Last week, I left you at the point where I had managed to bag a telephone appointment that very morning to talk to my doctor. She called me just after 10 a.m., apologising for the blood pressure machine not working properly. She said she didn’t want to put me on blood pressure medication yet but wanted to keep an eye on it. I could feel the lump in my throat growing as I told her I was confident it was caused by the constant stress of trying to get HRT.
She then said the magic words. Let’s get you started on HRT. She said she would send my prescription to the chemist immediately, but she would like me to call back with a BP reading in 4 weeks. She also wanted to run some blood tests and do an ECG, so I needed to book into that. I had stopped taking anything in at that point. I needed to get myself ready. I could not get to that chemist fast enough, and as soon as I was home, I was slathering on that oestrogen gel as instructed.
That night, I went to the besties for dinner and a few glasses of red. I felt like I had something to celebrate. The husband picked me up at about 10:30, and I took my two progesterone pills before bed.
I woke up the following morning after an amazing, uninterrupted sleep. I still felt groggy, but I put that down to the red wine from last night. I hadn’t drunk loads, but maybe it was that and the fact that my body had finally relaxed. As I lounged in the chair, I started to feel really sick. This is odd. I certainly didn’t drink enough to warrant throwing up. In the end, I went back to bed. I was exhausted and hoped that lying down would stop me from feeling like I was at sea on choppy waves.

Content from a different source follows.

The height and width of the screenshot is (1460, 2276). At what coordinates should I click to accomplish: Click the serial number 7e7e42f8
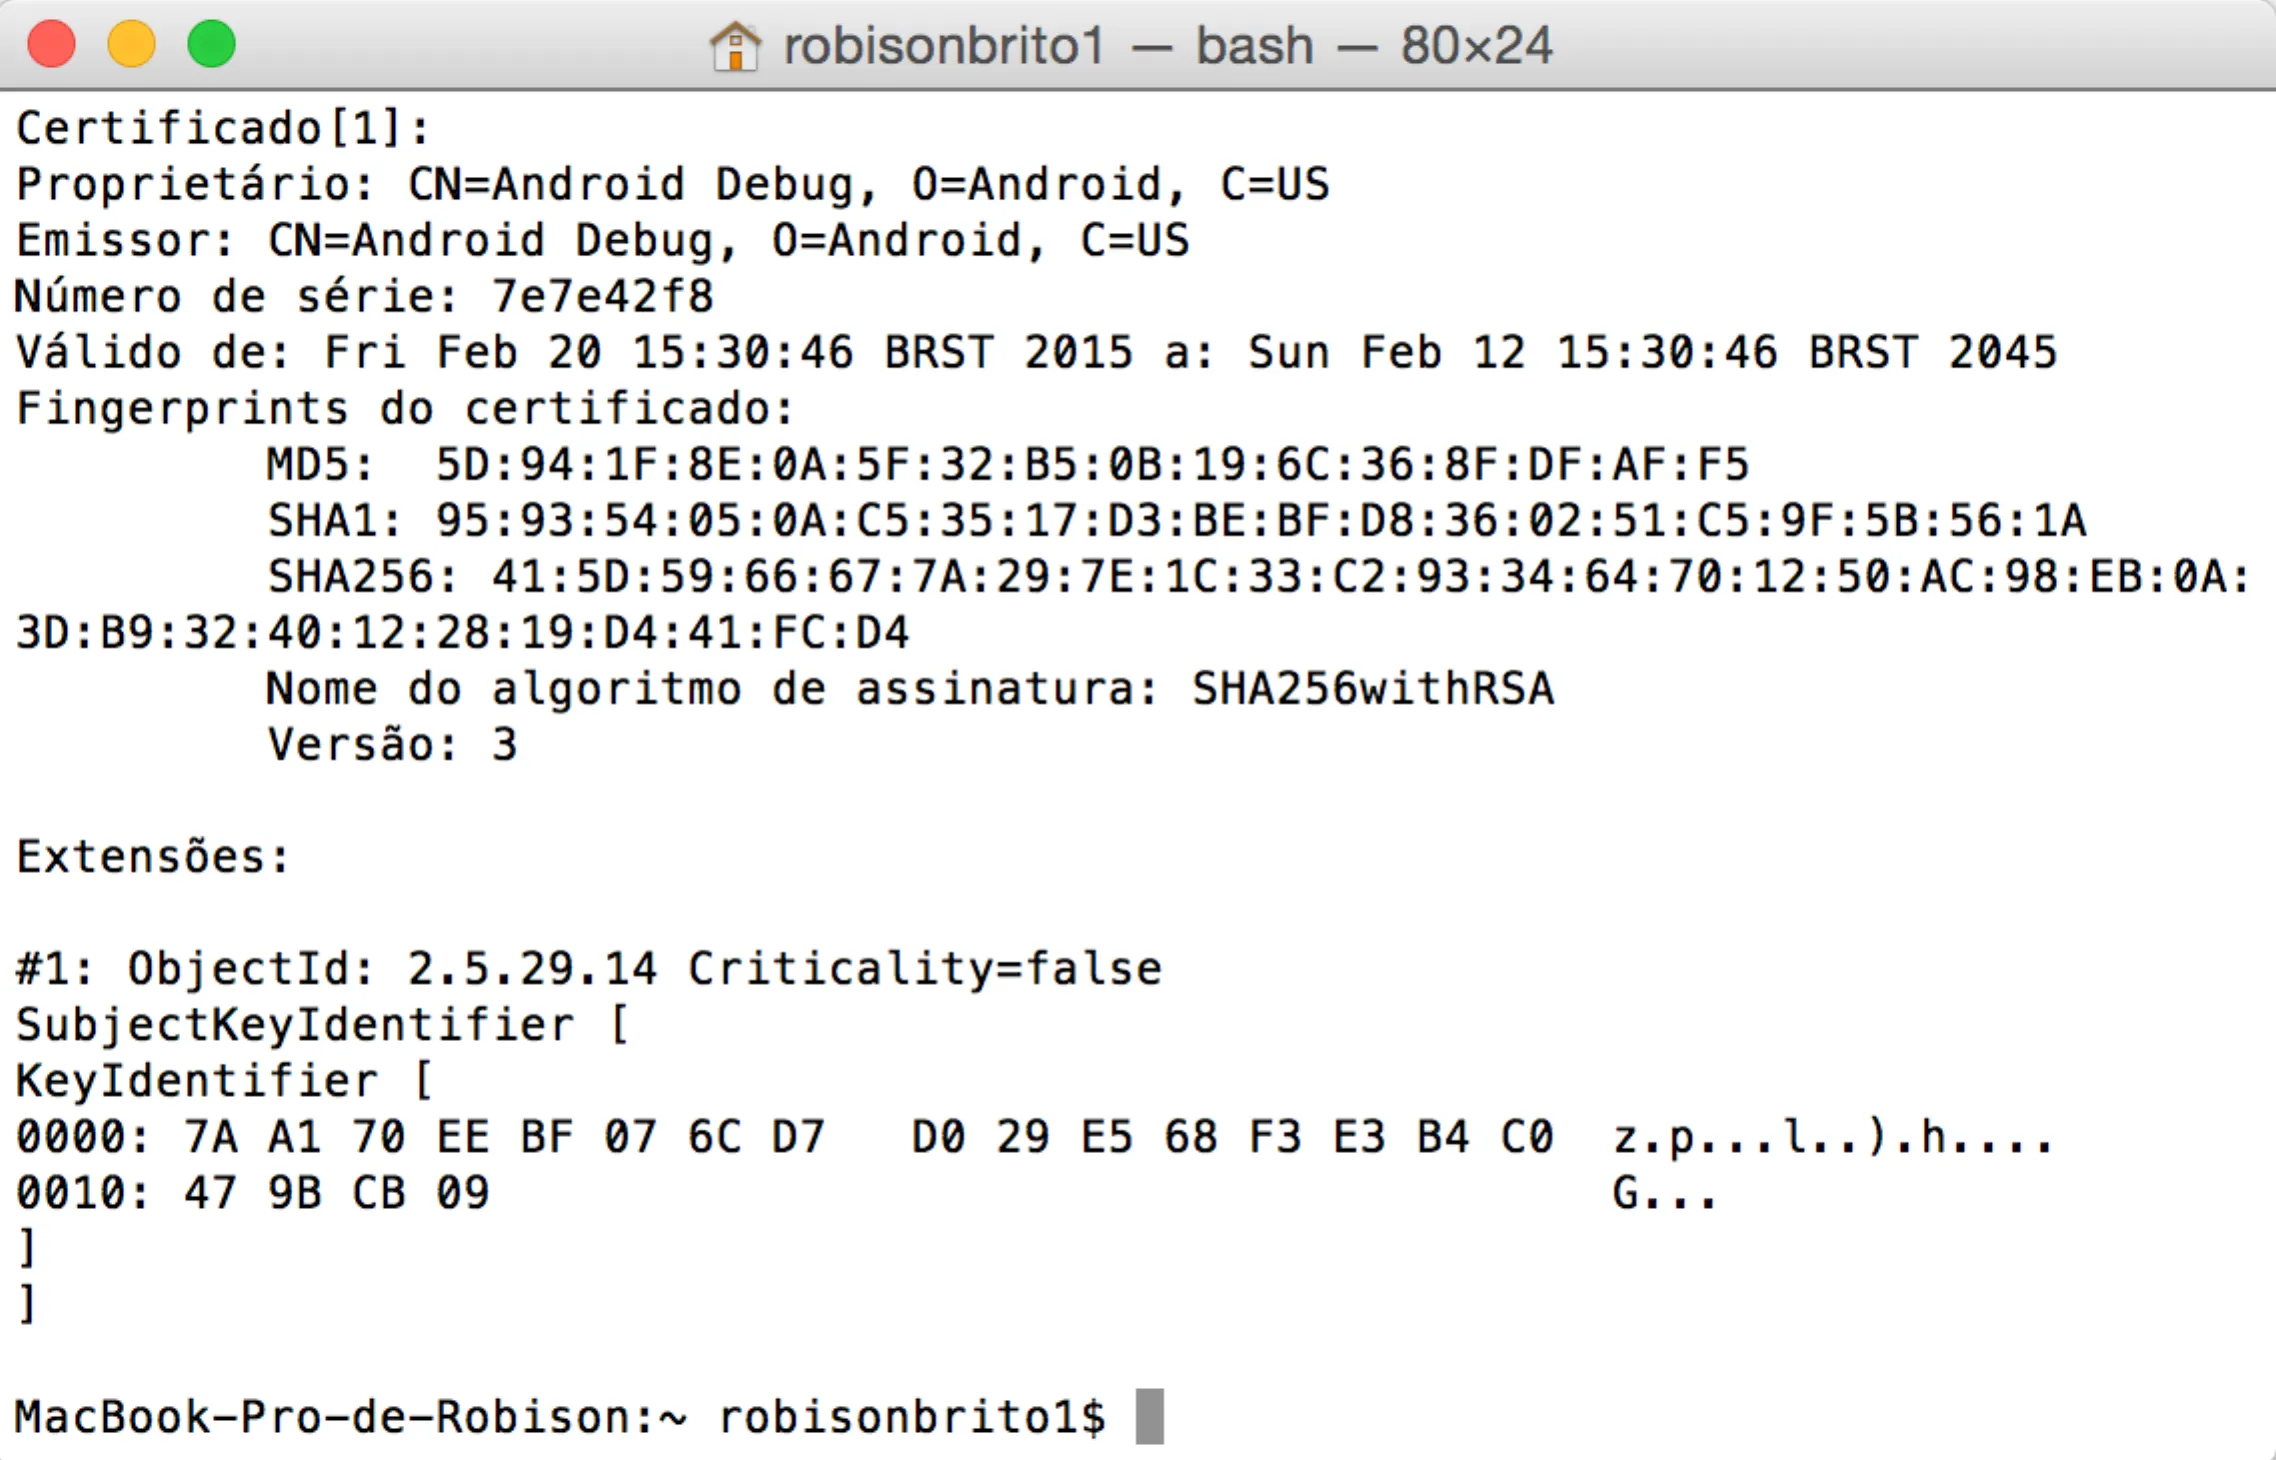tap(602, 297)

I, of course, googled it and found that the first few days of HRT can make you nauseous, so I spent the day in bed, in and out of sleep. I had zero energy, so I just allowed myself to rest so I think after the last few months, I deserved it. I had got my appetite back a bit after drinking some ginger tea to ease the nausea, and even though I had a nap during the day, I still found myself really tired in the evening, so I took myself off to bed at ten and had another blissful 8 hours sleep.
I felt a little sick when I woke up on Friday, but not as bad. I had a bit of a headache and felt almost like I was coming down with something. I managed to finish some work that morning, but the tiredness lingered. I was supposed to go to my friends for drinks in the evening, but I decided to postpone. I had experienced side effects when taking antidepressants, and I know they usually go away after a few days. Fingers crossed.

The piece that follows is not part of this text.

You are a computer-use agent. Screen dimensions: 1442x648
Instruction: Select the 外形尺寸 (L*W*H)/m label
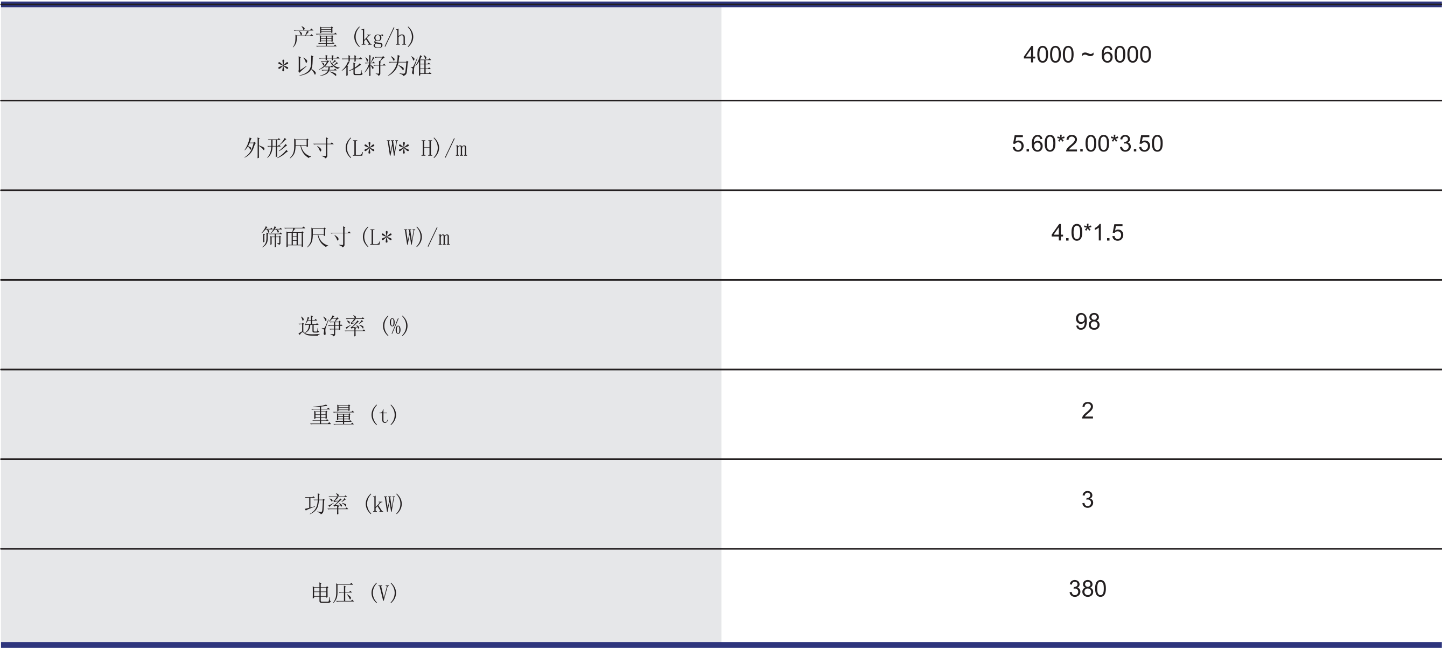(355, 149)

After a 3rd night of good sleep, I thankfully had a day of nothingness planned on Saturday, although the nausea stuck around. I loafed around all day watching films, writing and messaging the girls about outfits for the following day. For some reason, Saturday night’s sleep wasn’t as restful. I still slept, but I felt restless and woke up feeling a bit more yuck than the past two days. But I was determined not to let it ruin my afternoon at Quaglinos, and I didn’t.
I had a great time and felt like I let my hair down, but when Monday came, I felt crap. I felt tearful in the morning and, If I’m honest, pissed off. After being on the pill for most of my adult life to improve my skin and to prevent having kids, it can’t be good for my body. I came off it to give my body a rest, and now I have to slather gel on my legs every single day and pop a pill for 11 days each month. My mental load is increasing, and at the moment, I could really do without it.
Of course, the HRT hasn’t kicked in yet, and my usual impatience isn’t helping. I am disappointed about that because I will not miraculously feel better overnight. I google how long HRT takes to kick in, and I’m sad to see that it would be at least 6-8 weeks. I remind myself that I’ve come so far, but I can’t help but feel my anger bubble at the fact that if someone had just listened to me sooner, I wouldn’t be going through this at all.
I allowed myself a chilled day before having a jam-packed Tuesday with a counselling session and then meeting my friend in London in the afternoon, and I needed to get some work done before that.
Again, I enjoyed my day and felt relaxed and happy, but my sleep was disturbed that night, and I felt really low the next day. I cried a few times, locking myself in the bathroom and then out in the garden. I felt overwhelming sadness, but I was sick and tired of bothering other people with it. I didn’t even know what I would have said anyway.
I realised that even though I have drastically cut back on my alcohol intake over the last year, I may need to cut back some more if this misery continues to happen after having alcohol.
As I lay in bed that night, having another cry over this TikTok video, I decided to order Lisa Snowden’s book and that tomorrow, I will get up and out for a walk and focus on what I can control.